American Art

American Art

View full screen - View 1 of Lot 69. JACQUES SCHNIER | THE KISS.

Property from the Estate of John H. Garzoli

JACQUES SCHNIER | THE KISS

Lot Closed

September 30, 07:09 PM GMT

Estimate

30,000 - 50,000 USD

Lot Details

Description

Property from the Estate of John H. Garzoli

JACQUES SCHNIER

1898 - 1988

THE KISS


inscribed SCHNIER, dated 1933 and numbered 4/6 (along the base); also stamped ARTWORKS FOUNDRY and dated 1987 and inscribed with foundry symbol (on the reverse)

bronze with reddish-green patina

height: 19 ¾ inches (50.2 cm)

Modeled in 1933; cast in 1987. 

Sold: Sotheby's, New York, June 12, 1998, lot 112

Collection of Geoffrey Beene (sold: Sotheby's, New York, September 23 - 24, 2005, lot 163)
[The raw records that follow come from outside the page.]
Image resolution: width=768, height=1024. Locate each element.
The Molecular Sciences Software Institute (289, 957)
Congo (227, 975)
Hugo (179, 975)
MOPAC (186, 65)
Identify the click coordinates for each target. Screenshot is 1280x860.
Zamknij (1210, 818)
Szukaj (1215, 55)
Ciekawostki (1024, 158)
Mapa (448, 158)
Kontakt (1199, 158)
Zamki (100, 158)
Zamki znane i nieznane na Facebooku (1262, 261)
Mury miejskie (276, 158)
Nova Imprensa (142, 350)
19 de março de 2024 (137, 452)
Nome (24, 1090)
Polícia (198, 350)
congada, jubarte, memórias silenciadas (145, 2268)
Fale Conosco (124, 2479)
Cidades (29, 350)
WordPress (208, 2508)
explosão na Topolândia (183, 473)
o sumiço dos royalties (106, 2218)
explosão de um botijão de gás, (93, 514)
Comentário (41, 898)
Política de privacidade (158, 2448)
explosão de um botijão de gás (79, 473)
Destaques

Acquired by the present owner at the above sale

Alistair Duncan, Art Deco Complete: The Definitive Guide to the Decorative Arts of the 1920s and 1930s, New York, 2009, p. 489 illustrated

Ilene Susan Fort, “The Art Deco Sculpture of Jacques Schnier,” American Art Review, vol. 5, 1998, p. 215 another example illustrated 

Ilene Susan Fort, The Figure in American Sculpture: A Question of Modernity, Los Angeles, California, 1995, p. 133 another example illustrated

Between 1986 and 1988, the artist oversaw the production of seven wood examples of The Kiss carved in teak along with a limited edition of six bronze casts, plus one foundry proof, at the Art Works Foundry, Berkeley, California. The original carved teak model for the present work was exhibited at the Fifteenth Annual Exhibition of Painting and Sculpture at the Los Angeles Museum, from May 4 to June 17, 1934. It was listed no. 13 in the catalogue and won the grand prize. In Ilene Susan Fort's essay for the Museum's catalogue she writes:


“Because Schnier’s training in art followed his discovery of Asian and Polynesian sculptures during his two years in the Hawaiian Islands, his aesthetic assumptions are very different from those of artists trained in the academic tradition who later discovered primitivist sources. As a Californian he had been exposed to more Asian and Polynesian art than sculptors on the New York/Paris axis. The majority of his time on a world trip was spent in Asia, where he was enthralled by the cave sculpture and stone carvings in China, India, and Cambodia, particularly Angkor Wat. His preferences for the ‘sensuous rhythmic quality’ of their sculpture over the frontality and the forcefulness of African tribal art can be seen in The Kiss. This eclectic direct carving also recalls the blending of two heads as seen in Brancusi’s sculpture of the same name and the overt sexuality, if not the form and surface treatment, of Rodin’s works” (The Figure in American Sculpture: A Question of Modernity, Los Angeles, 1995, n.p.).